* [About this task]: Would you print the records as they stand, down to the last character?
┌─ Source records
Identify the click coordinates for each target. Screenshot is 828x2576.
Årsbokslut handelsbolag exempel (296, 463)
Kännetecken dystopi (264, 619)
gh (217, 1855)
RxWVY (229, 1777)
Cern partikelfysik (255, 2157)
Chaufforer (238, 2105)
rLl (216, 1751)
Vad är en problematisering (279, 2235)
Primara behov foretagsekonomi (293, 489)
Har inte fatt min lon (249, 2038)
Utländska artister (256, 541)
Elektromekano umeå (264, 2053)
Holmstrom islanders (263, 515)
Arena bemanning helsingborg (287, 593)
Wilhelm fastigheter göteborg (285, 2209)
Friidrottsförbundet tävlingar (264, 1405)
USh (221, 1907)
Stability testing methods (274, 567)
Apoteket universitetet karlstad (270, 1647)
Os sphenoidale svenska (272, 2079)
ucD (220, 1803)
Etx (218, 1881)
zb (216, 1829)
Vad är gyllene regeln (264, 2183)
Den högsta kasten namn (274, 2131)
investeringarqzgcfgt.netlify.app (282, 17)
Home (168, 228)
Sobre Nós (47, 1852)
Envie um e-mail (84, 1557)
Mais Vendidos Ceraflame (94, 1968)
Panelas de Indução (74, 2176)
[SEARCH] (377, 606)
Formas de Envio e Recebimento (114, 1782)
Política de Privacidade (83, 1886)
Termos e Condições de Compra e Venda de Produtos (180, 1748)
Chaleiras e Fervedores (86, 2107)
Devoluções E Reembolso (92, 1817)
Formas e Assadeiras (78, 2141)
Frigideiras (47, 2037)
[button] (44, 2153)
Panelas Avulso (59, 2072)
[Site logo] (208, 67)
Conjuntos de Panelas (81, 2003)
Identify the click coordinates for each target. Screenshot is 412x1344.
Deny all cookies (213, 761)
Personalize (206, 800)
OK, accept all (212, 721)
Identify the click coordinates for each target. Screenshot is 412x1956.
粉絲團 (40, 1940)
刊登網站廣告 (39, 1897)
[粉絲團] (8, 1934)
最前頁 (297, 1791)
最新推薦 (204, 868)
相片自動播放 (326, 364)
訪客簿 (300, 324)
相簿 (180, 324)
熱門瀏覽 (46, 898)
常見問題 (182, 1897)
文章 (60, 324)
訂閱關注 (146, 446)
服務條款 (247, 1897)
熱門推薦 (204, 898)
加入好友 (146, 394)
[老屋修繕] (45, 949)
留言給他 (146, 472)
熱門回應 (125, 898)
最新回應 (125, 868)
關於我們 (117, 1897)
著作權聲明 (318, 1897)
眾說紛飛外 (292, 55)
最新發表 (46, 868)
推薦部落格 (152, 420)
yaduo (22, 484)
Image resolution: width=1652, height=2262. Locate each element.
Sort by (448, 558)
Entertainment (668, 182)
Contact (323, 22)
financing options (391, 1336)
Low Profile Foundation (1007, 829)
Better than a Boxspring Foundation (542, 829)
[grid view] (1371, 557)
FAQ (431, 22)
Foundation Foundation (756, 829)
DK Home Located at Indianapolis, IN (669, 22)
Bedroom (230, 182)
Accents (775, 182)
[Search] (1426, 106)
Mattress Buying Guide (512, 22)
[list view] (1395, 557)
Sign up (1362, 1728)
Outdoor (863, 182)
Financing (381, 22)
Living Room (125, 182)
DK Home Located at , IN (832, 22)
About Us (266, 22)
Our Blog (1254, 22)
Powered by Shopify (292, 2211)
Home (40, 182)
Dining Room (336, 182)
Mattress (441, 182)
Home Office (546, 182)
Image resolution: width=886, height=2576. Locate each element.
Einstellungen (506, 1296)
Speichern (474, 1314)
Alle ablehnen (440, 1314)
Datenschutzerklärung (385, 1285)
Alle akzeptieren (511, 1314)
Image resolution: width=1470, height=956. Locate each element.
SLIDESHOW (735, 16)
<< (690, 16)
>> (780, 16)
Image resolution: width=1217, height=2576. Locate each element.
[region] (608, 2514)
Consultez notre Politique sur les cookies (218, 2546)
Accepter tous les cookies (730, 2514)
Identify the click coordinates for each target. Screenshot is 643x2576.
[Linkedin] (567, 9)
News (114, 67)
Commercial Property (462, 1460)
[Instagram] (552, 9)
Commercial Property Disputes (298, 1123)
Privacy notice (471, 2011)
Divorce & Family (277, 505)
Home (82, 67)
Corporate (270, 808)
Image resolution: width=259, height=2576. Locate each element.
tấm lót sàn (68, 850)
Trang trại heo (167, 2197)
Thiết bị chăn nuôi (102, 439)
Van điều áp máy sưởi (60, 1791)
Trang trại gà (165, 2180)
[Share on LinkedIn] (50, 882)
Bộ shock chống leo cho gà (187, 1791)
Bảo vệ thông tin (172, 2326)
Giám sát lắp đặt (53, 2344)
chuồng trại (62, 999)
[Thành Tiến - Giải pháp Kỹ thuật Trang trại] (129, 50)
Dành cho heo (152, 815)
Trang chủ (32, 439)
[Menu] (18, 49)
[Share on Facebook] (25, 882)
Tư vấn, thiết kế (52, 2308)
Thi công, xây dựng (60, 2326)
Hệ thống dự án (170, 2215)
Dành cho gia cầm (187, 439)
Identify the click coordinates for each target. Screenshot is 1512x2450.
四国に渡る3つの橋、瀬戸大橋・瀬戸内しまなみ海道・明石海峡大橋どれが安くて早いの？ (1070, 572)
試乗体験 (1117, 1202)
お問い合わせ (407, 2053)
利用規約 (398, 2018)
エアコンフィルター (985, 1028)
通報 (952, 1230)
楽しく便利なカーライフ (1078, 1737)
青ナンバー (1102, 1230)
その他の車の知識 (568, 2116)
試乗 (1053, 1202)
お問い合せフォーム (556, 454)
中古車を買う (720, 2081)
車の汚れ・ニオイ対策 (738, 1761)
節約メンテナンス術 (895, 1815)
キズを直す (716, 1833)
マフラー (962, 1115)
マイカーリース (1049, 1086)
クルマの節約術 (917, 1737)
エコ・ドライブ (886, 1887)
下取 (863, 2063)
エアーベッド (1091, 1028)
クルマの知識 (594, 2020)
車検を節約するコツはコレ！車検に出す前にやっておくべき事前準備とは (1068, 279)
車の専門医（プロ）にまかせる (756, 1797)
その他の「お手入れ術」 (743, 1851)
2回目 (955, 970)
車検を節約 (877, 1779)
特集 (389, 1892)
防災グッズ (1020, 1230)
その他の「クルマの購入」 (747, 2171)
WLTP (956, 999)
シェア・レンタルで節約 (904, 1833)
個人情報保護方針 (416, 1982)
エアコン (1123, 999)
└─
* [Worked solution]:
Identify the click coordinates for each target. Screenshot is 828x2576.
Årsbokslut handelsbolag exempel (296, 463)
Kännetecken dystopi (264, 619)
gh (217, 1855)
RxWVY (229, 1777)
Cern partikelfysik (255, 2157)
Chaufforer (238, 2105)
rLl (216, 1751)
Vad är en problematisering (279, 2235)
Primara behov foretagsekonomi (293, 489)
Har inte fatt min lon (249, 2038)
Utländska artister (256, 541)
Elektromekano umeå (264, 2053)
Holmstrom islanders (263, 515)
Arena bemanning helsingborg (287, 593)
Wilhelm fastigheter göteborg (285, 2209)
Friidrottsförbundet tävlingar (264, 1405)
USh (221, 1907)
Stability testing methods (274, 567)
Apoteket universitetet karlstad (270, 1647)
Os sphenoidale svenska (272, 2079)
ucD (220, 1803)
Etx (218, 1881)
zb (216, 1829)
Vad är gyllene regeln (264, 2183)
Den högsta kasten namn (274, 2131)
investeringarqzgcfgt.netlify.app (282, 17)
Home (168, 228)
Sobre Nós (47, 1852)
Envie um e-mail (84, 1557)
Mais Vendidos Ceraflame (94, 1968)
Panelas de Indução (74, 2176)
[SEARCH] (377, 606)
Formas de Envio e Recebimento (114, 1782)
Política de Privacidade (83, 1886)
Termos e Condições de Compra e Venda de Produtos (180, 1748)
Chaleiras e Fervedores (86, 2107)
Devoluções E Reembolso (92, 1817)
Formas e Assadeiras (78, 2141)
Frigideiras (47, 2037)
[button] (44, 2153)
Panelas Avulso (59, 2072)
[Site logo] (208, 67)
Conjuntos de Panelas (81, 2003)
Identify the click coordinates for each target. Screenshot is 412x1344.
Deny all cookies (213, 761)
Personalize (206, 800)
OK, accept all (212, 721)
Identify the click coordinates for each target. Screenshot is 412x1956.
粉絲團 (40, 1940)
刊登網站廣告 (39, 1897)
[粉絲團] (8, 1934)
最前頁 (297, 1791)
最新推薦 (204, 868)
相片自動播放 (326, 364)
訪客簿 (300, 324)
相簿 (180, 324)
熱門瀏覽 (46, 898)
常見問題 (182, 1897)
文章 (60, 324)
訂閱關注 (146, 446)
服務條款 (247, 1897)
熱門推薦 (204, 898)
加入好友 (146, 394)
[老屋修繕] (45, 949)
留言給他 (146, 472)
熱門回應 (125, 898)
最新回應 (125, 868)
關於我們 (117, 1897)
著作權聲明 (318, 1897)
眾說紛飛外 (292, 55)
最新發表 (46, 868)
推薦部落格 (152, 420)
yaduo (22, 484)
Image resolution: width=1652, height=2262. Locate each element.
Sort by (448, 558)
Entertainment (668, 182)
Contact (323, 22)
financing options (391, 1336)
Low Profile Foundation (1007, 829)
Better than a Boxspring Foundation (542, 829)
[grid view] (1371, 557)
FAQ (431, 22)
Foundation Foundation (756, 829)
DK Home Located at Indianapolis, IN (669, 22)
Bedroom (230, 182)
Accents (775, 182)
[Search] (1426, 106)
Mattress Buying Guide (512, 22)
[list view] (1395, 557)
Sign up (1362, 1728)
Outdoor (863, 182)
Financing (381, 22)
Living Room (125, 182)
DK Home Located at , IN (832, 22)
About Us (266, 22)
Our Blog (1254, 22)
Powered by Shopify (292, 2211)
Home (40, 182)
Dining Room (336, 182)
Mattress (441, 182)
Home Office (546, 182)
Image resolution: width=886, height=2576. Locate each element.
Einstellungen (506, 1296)
Speichern (474, 1314)
Alle ablehnen (440, 1314)
Datenschutzerklärung (385, 1285)
Alle akzeptieren (511, 1314)
Image resolution: width=1470, height=956. Locate each element.
SLIDESHOW (735, 16)
<< (690, 16)
>> (780, 16)
Image resolution: width=1217, height=2576. Locate each element.
[region] (608, 2514)
Consultez notre Politique sur les cookies (218, 2546)
Accepter tous les cookies (730, 2514)
Identify the click coordinates for each target. Screenshot is 643x2576.
[Linkedin] (567, 9)
News (114, 67)
Commercial Property (462, 1460)
[Instagram] (552, 9)
Commercial Property Disputes (298, 1123)
Privacy notice (471, 2011)
Divorce & Family (277, 505)
Home (82, 67)
Corporate (270, 808)
Image resolution: width=259, height=2576. Locate each element.
tấm lót sàn (68, 850)
Trang trại heo (167, 2197)
Thiết bị chăn nuôi (102, 439)
Van điều áp máy sưởi (60, 1791)
Trang trại gà (165, 2180)
[Share on LinkedIn] (50, 882)
Bộ shock chống leo cho gà (187, 1791)
Bảo vệ thông tin (172, 2326)
Giám sát lắp đặt (53, 2344)
chuồng trại (62, 999)
[Thành Tiến - Giải pháp Kỹ thuật Trang trại] (129, 50)
Dành cho heo (152, 815)
Trang chủ (32, 439)
[Menu] (18, 49)
[Share on Facebook] (25, 882)
Tư vấn, thiết kế (52, 2308)
Thi công, xây dựng (60, 2326)
Hệ thống dự án (170, 2215)
Dành cho gia cầm (187, 439)
Identify the click coordinates for each target. Screenshot is 1512x2450.
四国に渡る3つの橋、瀬戸大橋・瀬戸内しまなみ海道・明石海峡大橋どれが安くて早いの？ (1070, 572)
試乗体験 (1117, 1202)
お問い合わせ (407, 2053)
利用規約 (398, 2018)
エアコンフィルター (985, 1028)
通報 (952, 1230)
楽しく便利なカーライフ (1078, 1737)
青ナンバー (1102, 1230)
その他の車の知識 (568, 2116)
試乗 (1053, 1202)
お問い合せフォーム (556, 454)
中古車を買う (720, 2081)
車の汚れ・ニオイ対策 (738, 1761)
節約メンテナンス術 (895, 1815)
キズを直す (716, 1833)
マフラー (962, 1115)
マイカーリース (1049, 1086)
クルマの節約術 (917, 1737)
エコ・ドライブ (886, 1887)
下取 (863, 2063)
エアーベッド (1091, 1028)
クルマの知識 (594, 2020)
車検を節約するコツはコレ！車検に出す前にやっておくべき事前準備とは (1068, 279)
車の専門医（プロ）にまかせる (756, 1797)
その他の「お手入れ術」 (743, 1851)
2回目 (955, 970)
車検を節約 (877, 1779)
特集 (389, 1892)
防災グッズ (1020, 1230)
その他の「クルマの購入」 (747, 2171)
WLTP (956, 999)
シェア・レンタルで節約 (904, 1833)
個人情報保護方針 (416, 1982)
エアコン (1123, 999)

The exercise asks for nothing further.